The clinical implications are great as well. The 800-plus CF mutations fall into 5 categories (4): (a) those that make no protein; (b) those that don’t efficiently reach the membrane; (c) those that reach the membrane but don’t respond to stimulus; (d) those that reach the membrane and respond to stimulus but don’t conduct chloride efficiently; and (e) those that make very little protein. Genotype/phenotype studies suggest that the level of CFTR channel activity associated with a particular mutation is a predictor for the health of patients (5). Consequently, there is interest in increasing CFTR activity as a therapeutic strategy (6). Because of the different effects of mutations, these schemes would necessarily be genotype dependent. For instance, the only way to correct a class 1 (loss of expression) mutation at the CFTR level would be gene replacement or, in some cases, suppression of premature stop codons; class 2 mutations would require methods to increase plasma membrane concentration of CFTR; and classes 3, 4, and 5 could require increased activation. The results of Kälin et al. indicate that genotype-specific therapy may not only apply to the patient but also to the tissue to be treated. That is, ΔF508 is a class 2 mutation in the sweat gland but a class 3 mutation in the airway and gut, so a therapy effective in one tissue might not apply to another.

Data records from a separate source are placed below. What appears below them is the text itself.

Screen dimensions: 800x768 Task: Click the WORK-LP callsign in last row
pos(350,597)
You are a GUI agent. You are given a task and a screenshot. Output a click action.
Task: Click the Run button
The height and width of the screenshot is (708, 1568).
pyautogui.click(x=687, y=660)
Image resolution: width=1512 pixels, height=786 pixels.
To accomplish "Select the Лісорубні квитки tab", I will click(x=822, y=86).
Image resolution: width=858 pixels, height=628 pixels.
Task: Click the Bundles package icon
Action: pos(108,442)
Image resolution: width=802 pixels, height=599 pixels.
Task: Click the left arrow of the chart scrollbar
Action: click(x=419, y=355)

Disease of the airway is the major cause of mortality in CF, so understanding the effect of ΔF508 on the respiratory epithelium is of major importance. If there is not a deficit of CFTR protein in the majority of CF patients, as Kälin et al. has shown, then schemes that focus on restoring ion channel activity may prove more useful than previously thought. On the other hand, it raises a perplexing question: If there is not a deficit of CFTR in the membrane, then why is there so little detectable function of the ΔF508 protein in the airway? In vitro patch-clamp and lipid-bilayer studies indicate ΔF508 function to be 30–100% that of wild-type when the mutant protein is coerced to the plasma membrane (7, 8), but in vivo studies show no detectable channel activity from the airways of ΔF508 patients (9). Furthermore, mutations that reduce the amount of CFTR mRNA to only a few percent of wild-type are associated with no symptoms, or relatively mild pulmonary disease, indicating that if ΔF508 is found in normal amounts, there is another level of impairment. Perhaps molecules involved in activation of CFTR, supplied artificially for in vitro experiments, have altered stoichiometry in CF tissues in vivo, so that the cellular machinery is different between CF and non-CF in some way. Alternatively, perhaps the conditions used to activate CFTR in vitro are well beyond the physiologic range, and the amount of ΔF508 CFTR activity capable in vivo is much less than that predicted from the in vitro systems.

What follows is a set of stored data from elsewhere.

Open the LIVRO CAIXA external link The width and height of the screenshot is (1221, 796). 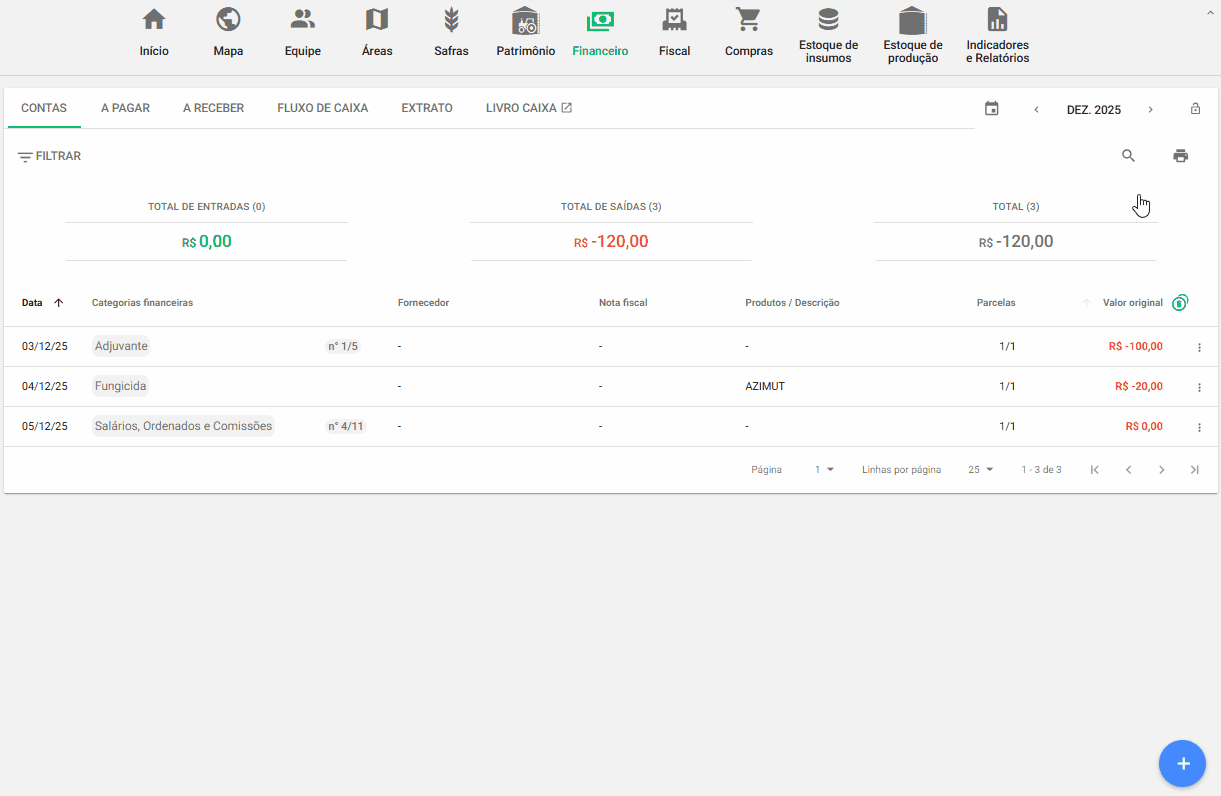coord(528,108)
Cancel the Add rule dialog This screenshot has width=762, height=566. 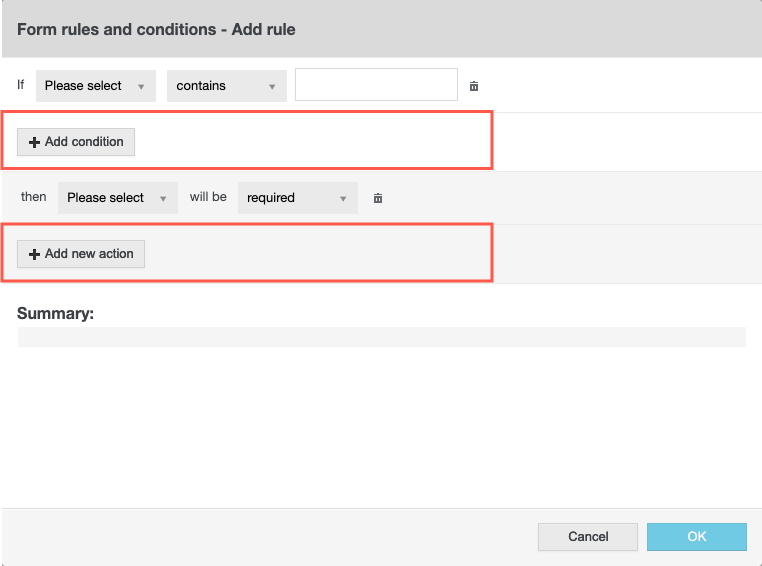point(588,537)
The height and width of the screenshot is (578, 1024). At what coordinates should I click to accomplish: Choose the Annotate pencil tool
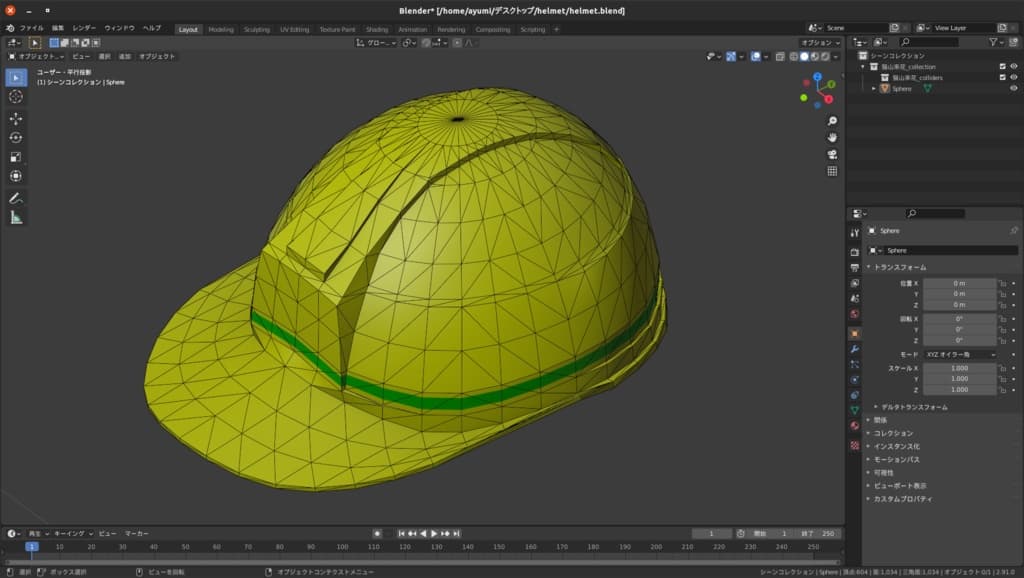[x=16, y=198]
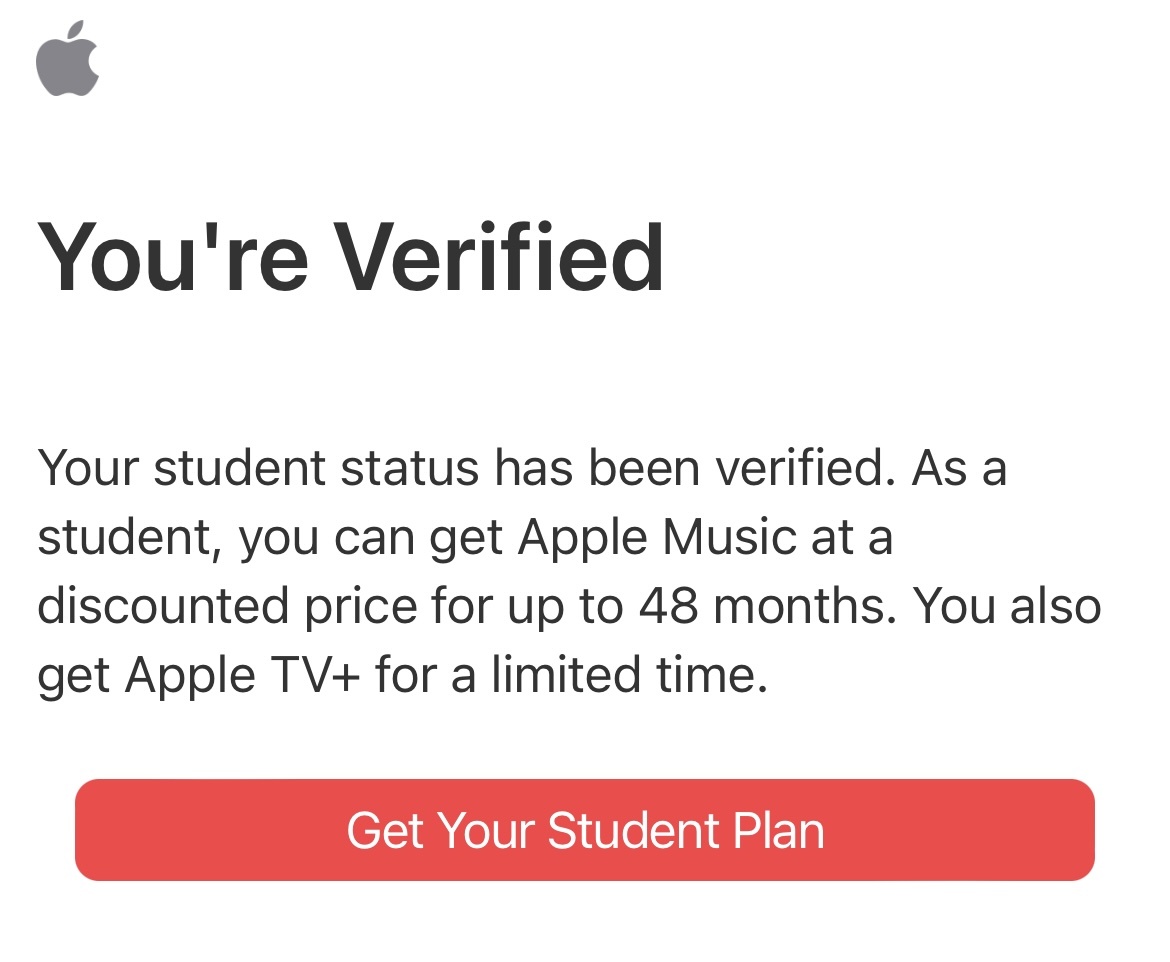Click the "You're Verified" heading

[350, 258]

Unfortunately, much of what is known about CFTR is derived from systems that could be manipulated, so the choice of cell line for study was based on practicality rather than relevance. Clearly, there is room for more studies in which in vitro models are compared with in vivo situations where they reflect polarized epithelia. Through these comparisons, it is hopeful we will gain a better sense of how the mutant protein gives rise to the pathophysiology of the affected tissues and, with it, a better idea of how to fix the problem.